*Given data*
= Beginning of Section =

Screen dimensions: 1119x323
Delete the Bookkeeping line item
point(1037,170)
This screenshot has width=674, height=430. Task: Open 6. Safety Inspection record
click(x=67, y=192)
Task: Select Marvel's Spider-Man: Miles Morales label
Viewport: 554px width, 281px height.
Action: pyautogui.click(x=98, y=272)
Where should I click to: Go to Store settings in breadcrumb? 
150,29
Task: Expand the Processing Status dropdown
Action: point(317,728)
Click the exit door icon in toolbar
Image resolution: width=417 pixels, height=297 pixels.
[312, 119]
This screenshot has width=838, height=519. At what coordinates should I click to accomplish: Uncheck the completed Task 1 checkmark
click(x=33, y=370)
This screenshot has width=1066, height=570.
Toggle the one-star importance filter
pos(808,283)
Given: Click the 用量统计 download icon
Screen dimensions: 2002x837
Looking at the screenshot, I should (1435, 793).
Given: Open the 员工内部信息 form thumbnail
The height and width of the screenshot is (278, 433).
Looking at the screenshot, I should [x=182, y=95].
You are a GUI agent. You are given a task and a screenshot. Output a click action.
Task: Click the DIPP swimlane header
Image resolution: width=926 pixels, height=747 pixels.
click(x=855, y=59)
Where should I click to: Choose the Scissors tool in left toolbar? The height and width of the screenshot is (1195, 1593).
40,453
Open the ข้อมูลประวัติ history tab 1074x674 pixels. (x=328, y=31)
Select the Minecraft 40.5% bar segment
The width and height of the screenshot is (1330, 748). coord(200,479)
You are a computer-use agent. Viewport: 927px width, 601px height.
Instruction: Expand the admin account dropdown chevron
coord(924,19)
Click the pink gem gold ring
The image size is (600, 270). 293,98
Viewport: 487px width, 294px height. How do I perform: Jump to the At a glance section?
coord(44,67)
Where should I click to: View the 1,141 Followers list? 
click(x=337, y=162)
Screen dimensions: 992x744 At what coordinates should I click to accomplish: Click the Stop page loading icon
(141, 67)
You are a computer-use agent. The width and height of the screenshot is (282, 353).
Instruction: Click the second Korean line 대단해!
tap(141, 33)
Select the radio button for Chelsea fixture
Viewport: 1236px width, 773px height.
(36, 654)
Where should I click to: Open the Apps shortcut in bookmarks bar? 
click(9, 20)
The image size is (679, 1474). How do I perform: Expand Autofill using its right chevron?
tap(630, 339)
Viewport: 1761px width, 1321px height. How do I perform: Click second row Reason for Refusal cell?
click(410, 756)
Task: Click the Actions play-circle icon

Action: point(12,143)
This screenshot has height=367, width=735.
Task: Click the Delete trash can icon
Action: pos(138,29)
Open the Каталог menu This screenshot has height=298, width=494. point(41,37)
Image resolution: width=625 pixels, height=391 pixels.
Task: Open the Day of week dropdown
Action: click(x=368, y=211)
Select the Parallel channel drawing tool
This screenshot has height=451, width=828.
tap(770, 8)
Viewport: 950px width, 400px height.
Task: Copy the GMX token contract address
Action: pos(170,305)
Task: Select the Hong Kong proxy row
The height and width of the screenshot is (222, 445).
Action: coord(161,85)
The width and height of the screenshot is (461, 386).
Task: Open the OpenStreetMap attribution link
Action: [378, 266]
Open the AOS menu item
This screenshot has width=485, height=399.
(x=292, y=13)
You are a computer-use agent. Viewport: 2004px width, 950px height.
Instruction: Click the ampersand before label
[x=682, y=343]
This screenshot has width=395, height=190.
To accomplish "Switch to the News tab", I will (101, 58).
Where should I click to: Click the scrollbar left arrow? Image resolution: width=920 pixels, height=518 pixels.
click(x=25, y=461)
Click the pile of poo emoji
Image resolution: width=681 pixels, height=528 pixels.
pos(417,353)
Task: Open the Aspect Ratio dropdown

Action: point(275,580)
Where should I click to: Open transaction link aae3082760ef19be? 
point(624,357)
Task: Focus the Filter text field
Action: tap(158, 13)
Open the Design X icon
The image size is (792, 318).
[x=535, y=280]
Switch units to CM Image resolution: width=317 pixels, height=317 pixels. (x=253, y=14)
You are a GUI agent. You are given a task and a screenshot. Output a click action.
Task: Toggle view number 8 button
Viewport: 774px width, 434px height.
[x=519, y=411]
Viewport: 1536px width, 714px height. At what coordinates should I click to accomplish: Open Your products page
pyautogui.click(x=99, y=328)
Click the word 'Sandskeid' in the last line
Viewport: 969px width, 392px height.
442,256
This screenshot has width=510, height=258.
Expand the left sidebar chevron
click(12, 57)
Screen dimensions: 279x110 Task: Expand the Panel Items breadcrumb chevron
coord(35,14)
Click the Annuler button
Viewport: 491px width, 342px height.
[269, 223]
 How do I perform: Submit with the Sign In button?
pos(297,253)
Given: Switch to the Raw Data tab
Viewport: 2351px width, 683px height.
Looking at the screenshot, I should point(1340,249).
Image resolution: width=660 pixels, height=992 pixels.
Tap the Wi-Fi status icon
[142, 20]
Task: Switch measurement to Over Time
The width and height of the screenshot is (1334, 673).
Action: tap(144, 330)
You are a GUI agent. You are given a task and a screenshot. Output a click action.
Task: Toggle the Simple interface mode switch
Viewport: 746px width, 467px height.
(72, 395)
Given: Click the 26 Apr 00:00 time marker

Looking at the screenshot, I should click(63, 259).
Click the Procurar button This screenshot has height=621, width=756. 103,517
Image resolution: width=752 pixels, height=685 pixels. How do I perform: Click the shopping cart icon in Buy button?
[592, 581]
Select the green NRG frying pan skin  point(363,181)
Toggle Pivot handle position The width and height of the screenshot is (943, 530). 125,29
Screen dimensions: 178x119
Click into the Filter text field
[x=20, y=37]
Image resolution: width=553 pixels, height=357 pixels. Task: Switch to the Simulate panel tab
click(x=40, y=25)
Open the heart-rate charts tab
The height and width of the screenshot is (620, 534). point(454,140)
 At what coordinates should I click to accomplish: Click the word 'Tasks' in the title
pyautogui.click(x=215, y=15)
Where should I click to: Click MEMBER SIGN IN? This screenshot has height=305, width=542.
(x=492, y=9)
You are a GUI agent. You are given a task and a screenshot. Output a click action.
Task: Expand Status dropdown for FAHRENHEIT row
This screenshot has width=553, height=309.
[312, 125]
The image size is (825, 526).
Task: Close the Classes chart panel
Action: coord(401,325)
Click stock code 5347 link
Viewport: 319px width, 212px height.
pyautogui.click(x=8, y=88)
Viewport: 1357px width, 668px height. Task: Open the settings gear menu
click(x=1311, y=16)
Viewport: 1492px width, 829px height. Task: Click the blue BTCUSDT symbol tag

= End of Section =

*What this task involves*
The records above must be written out again exactly.

*Output of the exercise*
Screen dimensions: 1119x323
Delete the Bookkeeping line item
point(1037,170)
This screenshot has width=674, height=430. Task: Open 6. Safety Inspection record
click(x=67, y=192)
Task: Select Marvel's Spider-Man: Miles Morales label
Viewport: 554px width, 281px height.
Action: pyautogui.click(x=98, y=272)
Where should I click to: Go to Store settings in breadcrumb? 
150,29
Task: Expand the Processing Status dropdown
Action: point(317,728)
Click the exit door icon in toolbar
Image resolution: width=417 pixels, height=297 pixels.
[312, 119]
This screenshot has width=838, height=519. At what coordinates should I click to accomplish: Uncheck the completed Task 1 checkmark
click(x=33, y=370)
This screenshot has width=1066, height=570.
Toggle the one-star importance filter
pos(808,283)
Given: Click the 用量统计 download icon
Screen dimensions: 2002x837
Looking at the screenshot, I should (1435, 793).
Given: Open the 员工内部信息 form thumbnail
The height and width of the screenshot is (278, 433).
Looking at the screenshot, I should [x=182, y=95].
You are a GUI agent. You are given a task and a screenshot. Output a click action.
Task: Click the DIPP swimlane header
Image resolution: width=926 pixels, height=747 pixels.
click(x=855, y=59)
Where should I click to: Choose the Scissors tool in left toolbar? The height and width of the screenshot is (1195, 1593).
40,453
Open the ข้อมูลประวัติ history tab 1074x674 pixels. (x=328, y=31)
Select the Minecraft 40.5% bar segment
The width and height of the screenshot is (1330, 748). coord(200,479)
You are a computer-use agent. Viewport: 927px width, 601px height.
Instruction: Expand the admin account dropdown chevron
coord(924,19)
Click the pink gem gold ring
The image size is (600, 270). 293,98
Viewport: 487px width, 294px height. How do I perform: Jump to the At a glance section?
coord(44,67)
Where should I click to: View the 1,141 Followers list? 
click(x=337, y=162)
Screen dimensions: 992x744 At what coordinates should I click to accomplish: Click the Stop page loading icon
(141, 67)
You are a computer-use agent. The width and height of the screenshot is (282, 353).
Instruction: Click the second Korean line 대단해!
tap(141, 33)
Select the radio button for Chelsea fixture
Viewport: 1236px width, 773px height.
(36, 654)
Where should I click to: Open the Apps shortcut in bookmarks bar? 
click(9, 20)
The image size is (679, 1474). How do I perform: Expand Autofill using its right chevron?
tap(630, 339)
Viewport: 1761px width, 1321px height. How do I perform: Click second row Reason for Refusal cell?
click(410, 756)
Task: Click the Actions play-circle icon

Action: point(12,143)
This screenshot has height=367, width=735.
Task: Click the Delete trash can icon
Action: pos(138,29)
Open the Каталог menu This screenshot has height=298, width=494. point(41,37)
Image resolution: width=625 pixels, height=391 pixels.
Task: Open the Day of week dropdown
Action: click(x=368, y=211)
Select the Parallel channel drawing tool
This screenshot has height=451, width=828.
tap(770, 8)
Viewport: 950px width, 400px height.
Task: Copy the GMX token contract address
Action: pos(170,305)
Task: Select the Hong Kong proxy row
The height and width of the screenshot is (222, 445).
Action: coord(161,85)
The width and height of the screenshot is (461, 386).
Task: Open the OpenStreetMap attribution link
Action: [378, 266]
Open the AOS menu item
This screenshot has width=485, height=399.
(x=292, y=13)
You are a computer-use agent. Viewport: 2004px width, 950px height.
Instruction: Click the ampersand before label
[x=682, y=343]
This screenshot has width=395, height=190.
To accomplish "Switch to the News tab", I will (101, 58).
Where should I click to: Click the scrollbar left arrow? Image resolution: width=920 pixels, height=518 pixels.
click(x=25, y=461)
Click the pile of poo emoji
Image resolution: width=681 pixels, height=528 pixels.
pos(417,353)
Task: Open the Aspect Ratio dropdown

Action: point(275,580)
Where should I click to: Open transaction link aae3082760ef19be? 
point(624,357)
Task: Focus the Filter text field
Action: tap(158, 13)
Open the Design X icon
The image size is (792, 318).
[x=535, y=280]
Switch units to CM Image resolution: width=317 pixels, height=317 pixels. (x=253, y=14)
You are a GUI agent. You are given a task and a screenshot. Output a click action.
Task: Toggle view number 8 button
Viewport: 774px width, 434px height.
[x=519, y=411]
Viewport: 1536px width, 714px height. At what coordinates should I click to accomplish: Open Your products page
pyautogui.click(x=99, y=328)
Click the word 'Sandskeid' in the last line
Viewport: 969px width, 392px height.
442,256
This screenshot has width=510, height=258.
Expand the left sidebar chevron
click(12, 57)
Screen dimensions: 279x110 Task: Expand the Panel Items breadcrumb chevron
coord(35,14)
Click the Annuler button
Viewport: 491px width, 342px height.
[269, 223]
 How do I perform: Submit with the Sign In button?
pos(297,253)
Given: Switch to the Raw Data tab
Viewport: 2351px width, 683px height.
Looking at the screenshot, I should point(1340,249).
Image resolution: width=660 pixels, height=992 pixels.
Tap the Wi-Fi status icon
[142, 20]
Task: Switch measurement to Over Time
The width and height of the screenshot is (1334, 673).
Action: tap(144, 330)
You are a GUI agent. You are given a task and a screenshot. Output a click action.
Task: Toggle the Simple interface mode switch
Viewport: 746px width, 467px height.
(72, 395)
Given: Click the 26 Apr 00:00 time marker

Looking at the screenshot, I should click(63, 259).
Click the Procurar button This screenshot has height=621, width=756. 103,517
Image resolution: width=752 pixels, height=685 pixels. How do I perform: Click the shopping cart icon in Buy button?
[592, 581]
Select the green NRG frying pan skin  point(363,181)
Toggle Pivot handle position The width and height of the screenshot is (943, 530). 125,29
Screen dimensions: 178x119
Click into the Filter text field
[x=20, y=37]
Image resolution: width=553 pixels, height=357 pixels. Task: Switch to the Simulate panel tab
click(x=40, y=25)
Open the heart-rate charts tab
The height and width of the screenshot is (620, 534). point(454,140)
 At what coordinates should I click to accomplish: Click the word 'Tasks' in the title
pyautogui.click(x=215, y=15)
Where should I click to: Click MEMBER SIGN IN? This screenshot has height=305, width=542.
(x=492, y=9)
You are a GUI agent. You are given a task and a screenshot. Output a click action.
Task: Expand Status dropdown for FAHRENHEIT row
This screenshot has width=553, height=309.
[312, 125]
The image size is (825, 526).
Task: Close the Classes chart panel
Action: coord(401,325)
Click stock code 5347 link
Viewport: 319px width, 212px height.
pyautogui.click(x=8, y=88)
Viewport: 1357px width, 668px height. Task: Open the settings gear menu
click(x=1311, y=16)
Viewport: 1492px width, 829px height. Task: Click the blue BTCUSDT symbol tag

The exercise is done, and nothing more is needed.